I don’t know of any modern encoder for PASC/mp1. Even if it wouldn’t add much value to the project, I would like to strip down an mp3 or mp2 encoder to that level. Has anyone tried to do this before?
I am pretty sure @Jac has worked on this. lol. I see he is typing already.
I did some work on trying to do this a few weeks ago because I’m thinking it would be cool to have a new version of the DCC2WAV software that works with 24 bit source files and sample frequencies other than 44.1kHz.
The main problem seems to be that all the MP1 encoders that I looked at (there are not that many open-source recorders and they all seem to be based on the same ISO sample code) use a frame size that probably wouldn’t be acceptable for DCC (EDIT: this was based on a false assumption; the frame size is not a problem). I tried to change the source code for one decoder to see if it would be possible to fix this but I haven’t been successful. I couldn’t compile the project because it had a Linux-only build system and a lot of dependencies. I’ll surely get back to it later.
===Jac
@drdcc Would a emulated speed up version of DCC2WAV be of any use to you as first relatively easy step? How often do you use it?
Hi,
I use this only when compiling a new tape, so not very often.

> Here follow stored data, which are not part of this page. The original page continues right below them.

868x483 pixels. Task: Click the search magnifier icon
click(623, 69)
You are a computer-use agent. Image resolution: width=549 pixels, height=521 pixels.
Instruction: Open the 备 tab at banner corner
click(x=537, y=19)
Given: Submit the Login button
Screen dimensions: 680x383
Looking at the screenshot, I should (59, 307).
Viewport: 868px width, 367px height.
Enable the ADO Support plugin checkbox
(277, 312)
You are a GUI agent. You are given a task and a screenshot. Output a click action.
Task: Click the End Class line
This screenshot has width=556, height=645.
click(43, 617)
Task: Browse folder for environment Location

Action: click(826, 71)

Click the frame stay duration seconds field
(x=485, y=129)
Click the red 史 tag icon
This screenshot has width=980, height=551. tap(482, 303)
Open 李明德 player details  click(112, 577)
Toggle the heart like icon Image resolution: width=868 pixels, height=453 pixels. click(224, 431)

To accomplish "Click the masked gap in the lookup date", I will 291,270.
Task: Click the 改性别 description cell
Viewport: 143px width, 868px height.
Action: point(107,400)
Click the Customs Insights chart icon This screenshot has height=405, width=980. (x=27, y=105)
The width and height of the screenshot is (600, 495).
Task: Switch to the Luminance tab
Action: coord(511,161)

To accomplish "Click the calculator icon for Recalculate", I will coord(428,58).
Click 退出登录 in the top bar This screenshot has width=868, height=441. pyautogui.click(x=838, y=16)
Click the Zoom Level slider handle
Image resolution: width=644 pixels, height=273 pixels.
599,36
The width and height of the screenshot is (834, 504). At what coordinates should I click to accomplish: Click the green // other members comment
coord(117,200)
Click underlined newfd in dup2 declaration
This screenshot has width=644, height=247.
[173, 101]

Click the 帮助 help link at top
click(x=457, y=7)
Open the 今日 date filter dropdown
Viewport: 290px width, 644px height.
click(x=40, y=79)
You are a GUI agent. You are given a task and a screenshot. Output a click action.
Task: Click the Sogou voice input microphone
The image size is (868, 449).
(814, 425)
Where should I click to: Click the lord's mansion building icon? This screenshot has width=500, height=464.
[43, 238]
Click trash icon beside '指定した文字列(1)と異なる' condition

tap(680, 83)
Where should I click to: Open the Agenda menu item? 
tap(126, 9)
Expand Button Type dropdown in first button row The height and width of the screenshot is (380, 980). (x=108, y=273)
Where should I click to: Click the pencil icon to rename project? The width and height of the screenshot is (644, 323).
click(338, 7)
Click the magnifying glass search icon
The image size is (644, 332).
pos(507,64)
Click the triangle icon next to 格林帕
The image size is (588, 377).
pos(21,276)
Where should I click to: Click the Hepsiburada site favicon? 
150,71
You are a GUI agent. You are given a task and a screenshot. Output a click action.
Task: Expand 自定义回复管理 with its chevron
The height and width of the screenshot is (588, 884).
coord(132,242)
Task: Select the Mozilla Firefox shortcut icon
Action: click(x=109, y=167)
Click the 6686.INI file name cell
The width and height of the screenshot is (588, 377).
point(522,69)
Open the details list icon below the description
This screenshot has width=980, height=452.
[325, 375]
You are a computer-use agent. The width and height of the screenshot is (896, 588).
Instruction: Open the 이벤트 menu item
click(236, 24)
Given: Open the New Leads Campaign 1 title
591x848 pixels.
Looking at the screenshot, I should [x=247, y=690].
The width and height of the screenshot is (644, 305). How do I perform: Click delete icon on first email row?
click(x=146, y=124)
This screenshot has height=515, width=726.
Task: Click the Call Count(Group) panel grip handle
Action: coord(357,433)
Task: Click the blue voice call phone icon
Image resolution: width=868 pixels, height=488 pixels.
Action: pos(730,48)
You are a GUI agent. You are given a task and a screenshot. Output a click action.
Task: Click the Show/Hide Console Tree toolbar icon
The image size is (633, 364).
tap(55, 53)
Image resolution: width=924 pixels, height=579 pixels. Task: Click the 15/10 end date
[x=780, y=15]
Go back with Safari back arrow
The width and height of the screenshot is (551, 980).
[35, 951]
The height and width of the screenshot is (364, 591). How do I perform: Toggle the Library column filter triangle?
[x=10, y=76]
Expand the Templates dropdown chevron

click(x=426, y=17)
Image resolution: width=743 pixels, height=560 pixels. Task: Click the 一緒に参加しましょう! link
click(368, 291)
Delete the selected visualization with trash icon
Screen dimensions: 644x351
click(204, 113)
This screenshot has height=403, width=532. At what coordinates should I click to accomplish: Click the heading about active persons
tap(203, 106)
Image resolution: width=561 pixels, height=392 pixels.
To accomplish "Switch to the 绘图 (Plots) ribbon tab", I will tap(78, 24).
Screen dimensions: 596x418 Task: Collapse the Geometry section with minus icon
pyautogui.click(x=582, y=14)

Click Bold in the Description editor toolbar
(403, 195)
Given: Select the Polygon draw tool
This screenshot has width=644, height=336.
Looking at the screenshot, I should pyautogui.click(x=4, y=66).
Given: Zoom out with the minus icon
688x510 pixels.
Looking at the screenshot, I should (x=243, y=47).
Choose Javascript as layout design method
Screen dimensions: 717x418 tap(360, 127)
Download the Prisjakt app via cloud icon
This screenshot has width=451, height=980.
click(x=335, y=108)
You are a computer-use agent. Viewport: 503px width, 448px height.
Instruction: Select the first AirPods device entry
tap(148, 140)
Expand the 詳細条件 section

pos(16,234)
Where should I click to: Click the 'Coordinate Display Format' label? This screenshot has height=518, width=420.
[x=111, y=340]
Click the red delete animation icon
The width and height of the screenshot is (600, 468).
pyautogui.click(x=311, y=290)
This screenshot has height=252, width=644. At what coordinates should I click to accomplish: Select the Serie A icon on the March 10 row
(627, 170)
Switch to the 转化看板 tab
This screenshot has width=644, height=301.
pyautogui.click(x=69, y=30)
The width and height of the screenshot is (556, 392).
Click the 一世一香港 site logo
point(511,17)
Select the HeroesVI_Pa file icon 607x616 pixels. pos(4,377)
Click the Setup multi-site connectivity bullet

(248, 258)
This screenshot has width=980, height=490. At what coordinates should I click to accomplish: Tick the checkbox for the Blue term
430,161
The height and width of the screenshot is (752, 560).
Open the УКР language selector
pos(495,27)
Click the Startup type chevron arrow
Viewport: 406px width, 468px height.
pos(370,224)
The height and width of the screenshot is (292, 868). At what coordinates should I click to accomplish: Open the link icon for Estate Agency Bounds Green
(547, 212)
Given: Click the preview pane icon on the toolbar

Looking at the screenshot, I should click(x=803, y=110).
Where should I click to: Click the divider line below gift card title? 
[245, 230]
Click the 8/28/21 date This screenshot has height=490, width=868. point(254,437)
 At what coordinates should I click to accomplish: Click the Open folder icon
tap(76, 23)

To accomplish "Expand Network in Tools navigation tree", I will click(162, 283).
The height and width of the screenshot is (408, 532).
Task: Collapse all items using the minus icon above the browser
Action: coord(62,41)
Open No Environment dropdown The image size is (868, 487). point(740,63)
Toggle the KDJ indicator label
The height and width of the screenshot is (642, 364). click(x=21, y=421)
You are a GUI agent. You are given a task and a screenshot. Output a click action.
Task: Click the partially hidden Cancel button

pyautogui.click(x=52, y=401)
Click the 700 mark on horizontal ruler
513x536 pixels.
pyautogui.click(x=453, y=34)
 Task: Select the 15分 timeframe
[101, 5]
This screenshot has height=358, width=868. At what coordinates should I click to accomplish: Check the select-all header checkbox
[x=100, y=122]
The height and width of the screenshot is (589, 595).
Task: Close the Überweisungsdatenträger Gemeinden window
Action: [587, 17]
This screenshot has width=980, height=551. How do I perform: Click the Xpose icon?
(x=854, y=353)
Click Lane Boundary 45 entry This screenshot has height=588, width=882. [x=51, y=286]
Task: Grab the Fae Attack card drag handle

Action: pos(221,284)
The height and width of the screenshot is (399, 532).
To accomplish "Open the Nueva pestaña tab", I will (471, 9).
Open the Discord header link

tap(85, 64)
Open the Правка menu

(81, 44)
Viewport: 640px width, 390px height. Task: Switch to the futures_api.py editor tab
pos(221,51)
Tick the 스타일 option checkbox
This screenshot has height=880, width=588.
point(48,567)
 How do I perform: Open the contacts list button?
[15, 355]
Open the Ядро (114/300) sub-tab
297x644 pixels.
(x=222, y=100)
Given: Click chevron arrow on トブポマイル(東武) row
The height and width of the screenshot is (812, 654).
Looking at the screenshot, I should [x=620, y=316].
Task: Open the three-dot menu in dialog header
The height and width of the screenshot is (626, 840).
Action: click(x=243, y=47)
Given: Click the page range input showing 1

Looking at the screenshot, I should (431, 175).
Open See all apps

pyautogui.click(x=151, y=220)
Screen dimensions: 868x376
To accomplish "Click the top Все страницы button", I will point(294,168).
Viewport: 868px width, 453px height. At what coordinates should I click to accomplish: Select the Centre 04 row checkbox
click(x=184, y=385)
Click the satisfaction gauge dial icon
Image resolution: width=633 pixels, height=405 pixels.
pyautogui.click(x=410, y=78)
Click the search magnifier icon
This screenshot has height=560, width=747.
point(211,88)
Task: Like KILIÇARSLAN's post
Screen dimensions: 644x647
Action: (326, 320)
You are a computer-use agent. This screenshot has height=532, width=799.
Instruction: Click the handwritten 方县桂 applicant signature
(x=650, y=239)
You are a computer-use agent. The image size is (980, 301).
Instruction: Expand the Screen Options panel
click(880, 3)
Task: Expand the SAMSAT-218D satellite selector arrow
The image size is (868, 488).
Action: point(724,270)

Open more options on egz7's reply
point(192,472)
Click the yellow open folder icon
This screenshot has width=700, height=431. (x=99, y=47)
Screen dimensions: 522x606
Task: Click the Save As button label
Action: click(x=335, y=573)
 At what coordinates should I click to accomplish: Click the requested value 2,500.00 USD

@jac has created a different software in the past I believe.
Maybe he can share his version as a start?
As I said above, I looked into the possibility of using an MPEG 1 layer 1 encoder to encode audio for DCC-Studio but I never finished it. It’s certainly on the agenda.
I tried in the 1990s to use an MPEG 1 Layer 1 encoder to generate a file to use with the DCC-Studio. I know it’s capable of reading a PASC file and generate a TRK file from it. But I was unable to generate an MP1 file and make DCC-Studio recognize it as a legitimate PASC file. I gave up on the effort because it took a lot of time (my computer was a 200MHz Pentium at that time) and I didn’t seem to get anywhere.
A few weeks ago I was reminded of this because @drdcc and I were talking about releasing a prerecorded DCC that was mastered at 48kHz and DCC2WAV apparently cannot do anything other than 44.1kHz. So I started looking around for open source MP1 encoders that could do this, and ran into the same problem: The streams they generate are apparently not acceptable for DCC-Studio.
I suspect that this is a matter of small changes to tweak the frame size and to control the framing (at 44.1 kHz 384kbps, the encoder should insert padding bits to make the bit rate constant but this part of the standard is mostly ignored by the standard because it’s only important for tape). But I have to do some more research.
===Jac
If you decide which encoder to settle on, I would be happy to help.
I’m open to suggestions! I spent a whole afternoon a couple of weeks ago trying to find an encoder that I could understand but there are only a few left: Most encoders have abandoned MP1 and MP2.
I would prefer to use LAME or something because they have a giant user base and are well maintained but I don’t know if they would be interested.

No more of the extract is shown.